ECON 111 - TTH 2:35-4:05
POSITION FOR A ZERO INFLATION TARGET
Targeting very low rates of inflation, even zero inflation, has merits in that it avoids the problems associated with runaway inflation or hyperinflation. Historical examples of the extreme costs of inflation are Germany in the 1920’s and the United States in the 1970’s. The excessive printing of money by Germany’s central bank under the Wei mar regime in the 1920’s led to hyperinflation there. This inflation destroyed the savings of the middle class and was so disruptive to society that it opened the door political instability and the rise of the Nazi regime. By the 1970’s the United States had been using expansionary monetary policy persistently to boost aggregate demand in the economy. The public lost faith in the Fed’s commitment to low inflation and the increasing inflationary expectations led to a wage-price spiral that crippled the U.S. economy for a decade.
P
Positive
High inflation increases the opportunity cost of holding cash balances and can induce people to hold a greater portion of their assets in interest paying accounts. However, since cash is still needed to carry out transactions, more "trips to the bank" are necessary in order to make withdrawals, wearing out the "shoe leather." These are known as shoe leather costs. In addition, inflation implies that firms will be making frequent price changes. Changing prices in and of itself has costs, such as reprinting menus. These costs are referred to as menu costs.
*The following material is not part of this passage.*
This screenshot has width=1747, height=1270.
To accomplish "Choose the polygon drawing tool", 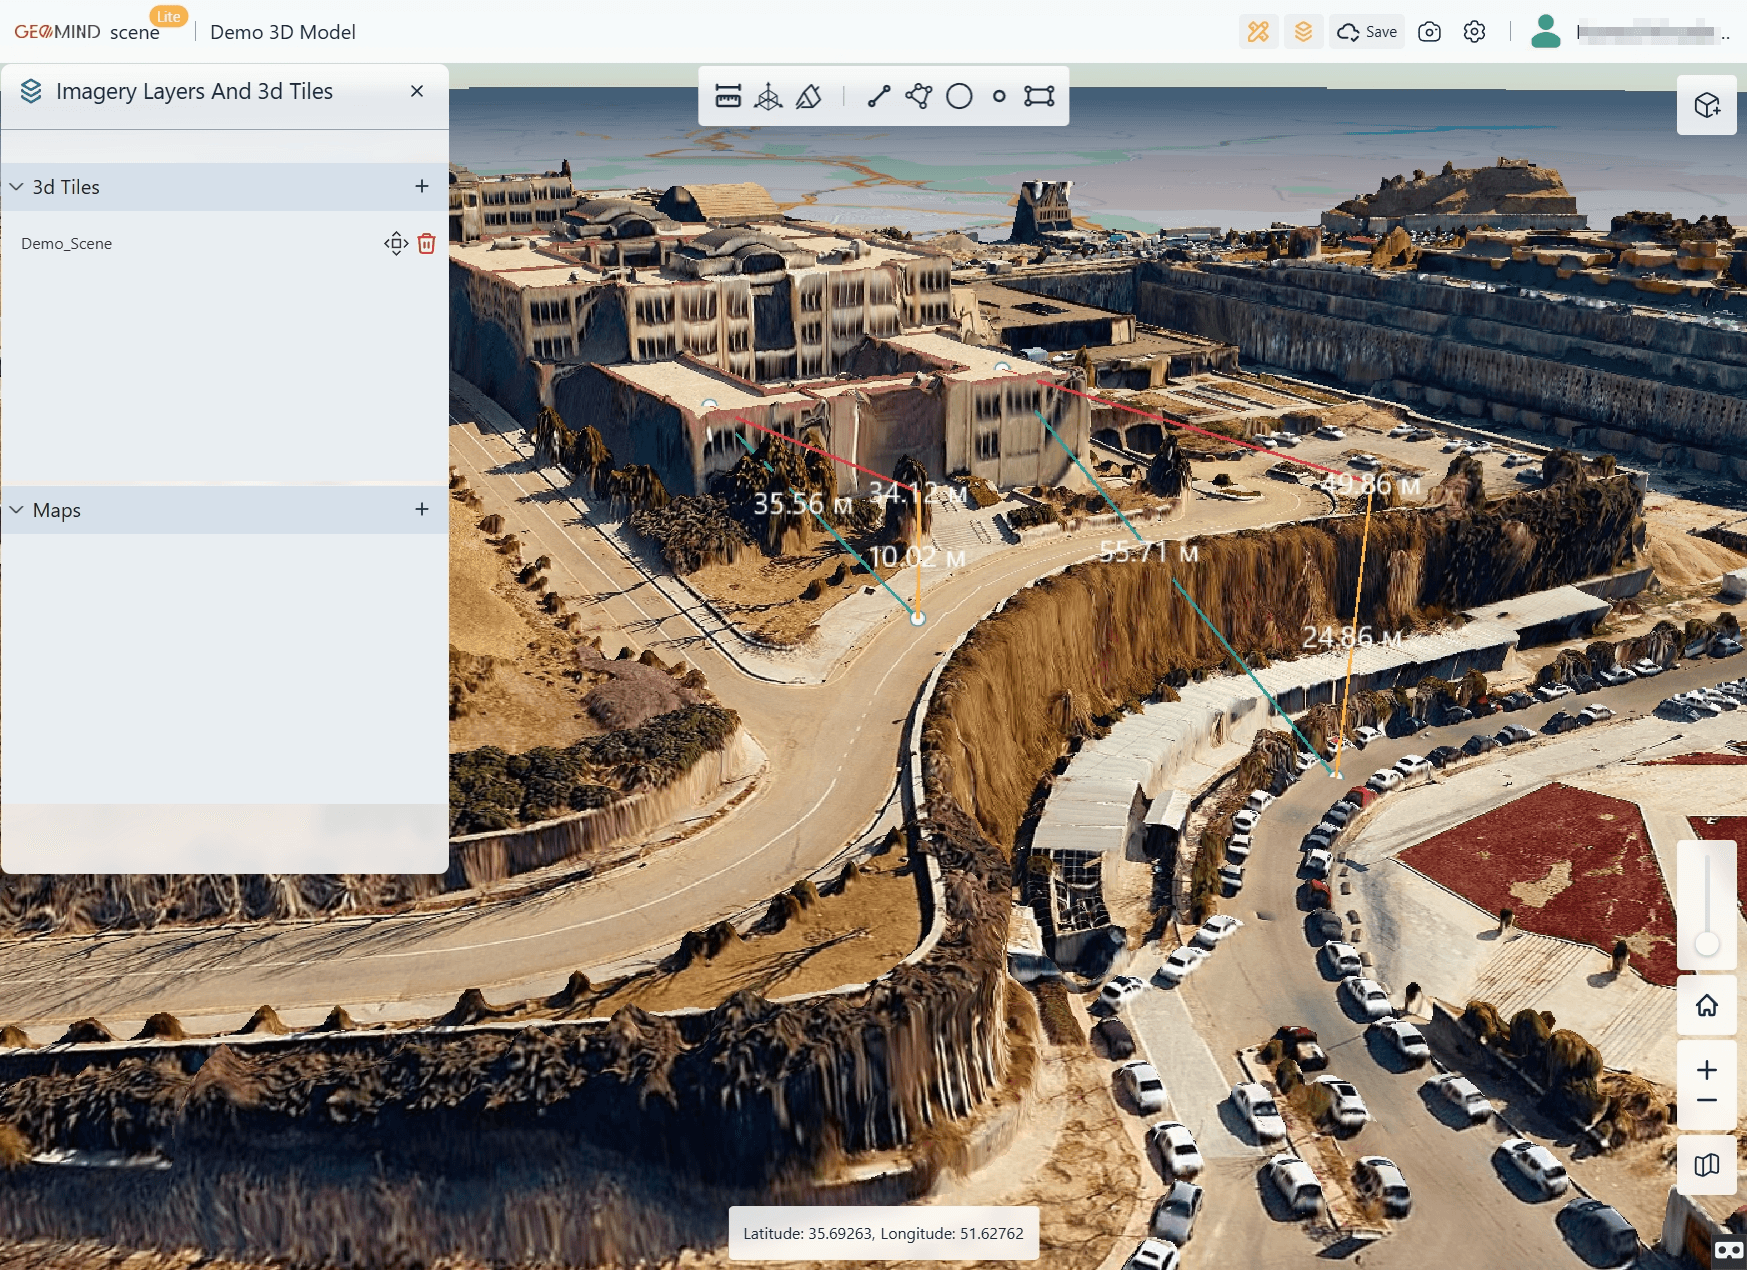I will pos(919,96).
(Menu Cost - The cost to a firm resulting from changing its prices. The name stems from the cost of restaurants literally printing new menus, but economists use it to refer to the costs of changing nominal prices in general.)
Negative
High or unpredictable inflation rates are regarded as harmful to an overall economy. They add inefficiencies in the market and make it difficult for companies to budget or plan in the long-term. Inflation can act as a drag on productivity; companies are forced to shift resources away from products and services in order to focus on profit and losses from currency inflation. Uncertainty about the future purchasing power of money discourages investment and saving. Inflation can impose hidden tax increases because inflated earnings push tax payers into higher income tax rates, unless the tax brackets are indexed to inflation.
With high inflation, purchasing power is redistributed from those on fixed nominal incomes, such as some individuals whose pensions are not indexed to the price level, towards those with variable incomes whose earnings may better keep pace with the inflation.